Achterover leunen

Langzaam opent de wereld zich een beetje. We kunnen weer wat. Een bezoekje aan het Safaripark, een terrasje pakken en weer eens naar de Efteling. Het mag weer. Een paar weken geleden had ik gedacht dat ik dat ge-wel-dig zou vinden. Maar nu het (bijna) zover is, merk ik dat het grote gevoel van blijdschap en opluchting er niet is. Hoe komt dat toch?

De laatste weken kwamen we in een rustig voortkabbelend ritme van school, buitenspelen, werk en huishouden. Geen sportlessen of andere (sociale) verplichtingen, geen plannen en agenda’s, maar leven met de dag. Dat bleek ik dus best wel lekker te vinden. De eerste reden dat ik niet keihard aan het juichen ben is dus dat ik al die dingen niet zo hard nodig blijk te hebben als ik dacht. Het leven is ook leuk zonder.

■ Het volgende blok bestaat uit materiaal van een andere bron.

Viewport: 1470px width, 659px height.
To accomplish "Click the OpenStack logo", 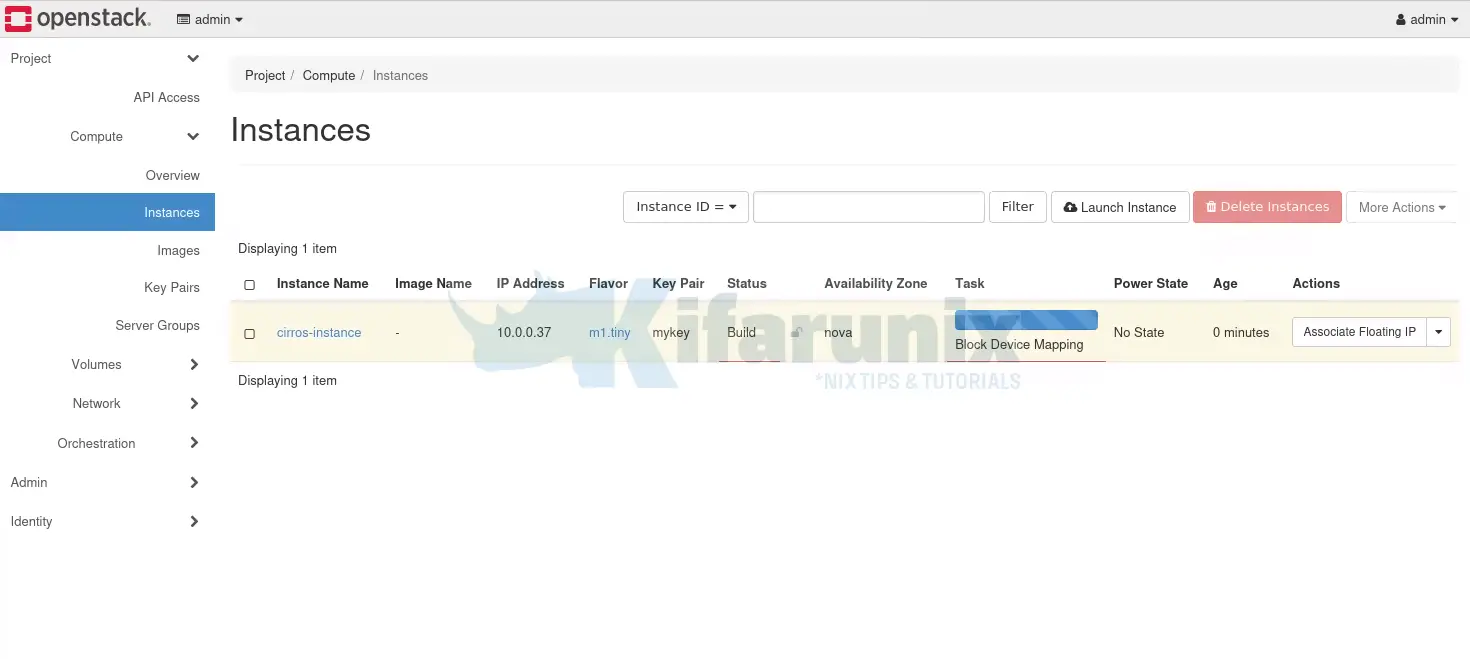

Maar dan nog, een uitje is toch altijd leuk? Klopt. Maar het is anders. Het terras heb ik nog niet bezocht, want was is er eigenlijk mis aan picknicken in een park of bos? We hebben inmiddels wel het Safaripark, Speelland en de Efteling weer bezocht. Het is niet dat deze parken niet hun best doen (zeker de Efteling niet), maar met de coronamaatregelen is de beleving toch anders. Het is minder vrijblijvend plezier maken, meer opletten en daardoor gekunsteld genieten. Het plezier zit in het loslaten en mentaal achteroverleunen. En dat kan niet. En dus brengt het me niet het plezier dat ik normaal gesproken heb.

Klinkt verwend hè. Dat realiseer ik me. En toch, misschien heb jij het ook wel?